▶ _Your assignment_:
Find all lines below containing the string "agent" and return them.

▶ _Extracted information_:
-- -- --

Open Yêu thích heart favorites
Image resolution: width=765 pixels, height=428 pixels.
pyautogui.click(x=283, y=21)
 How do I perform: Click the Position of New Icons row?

-- -- --

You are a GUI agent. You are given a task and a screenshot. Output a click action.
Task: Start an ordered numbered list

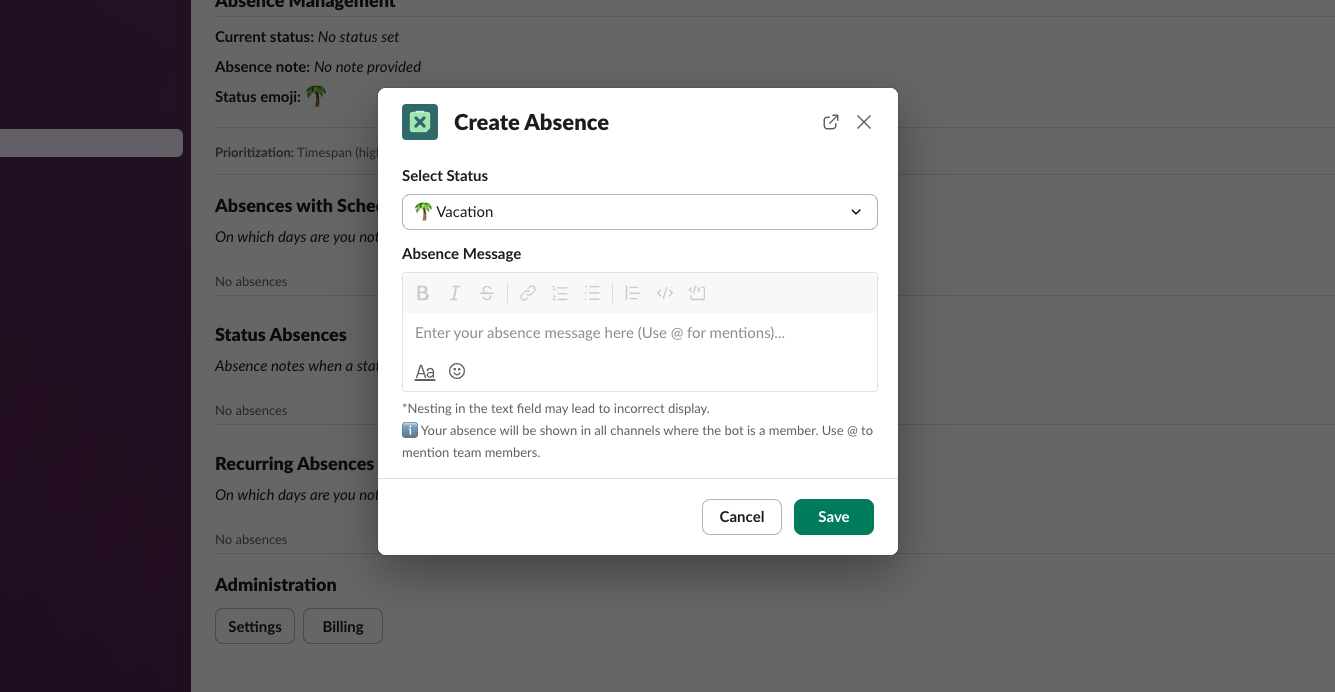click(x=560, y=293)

-- -- --

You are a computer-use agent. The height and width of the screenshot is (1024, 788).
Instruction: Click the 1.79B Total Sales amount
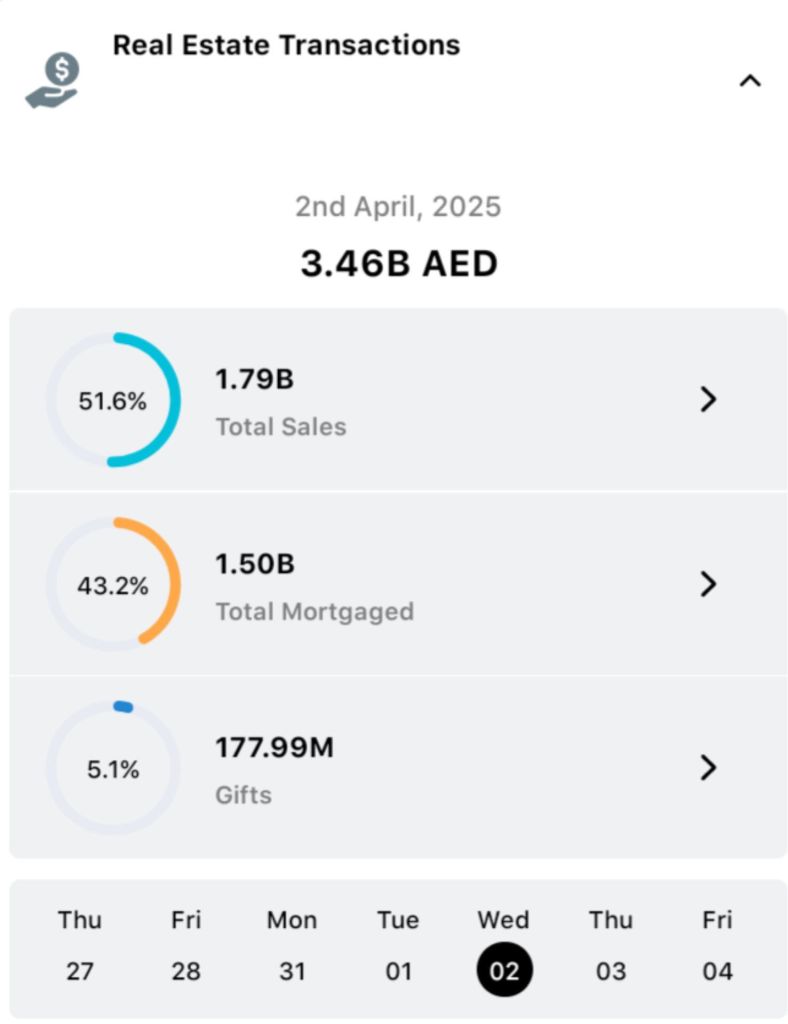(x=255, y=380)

-- -- --

▶ _Answer to this problem_:
You are a GUI agent. You are given a task and a screenshot. Output a click action.
You are a computer-use agent. The height and width of the screenshot is (1024, 788).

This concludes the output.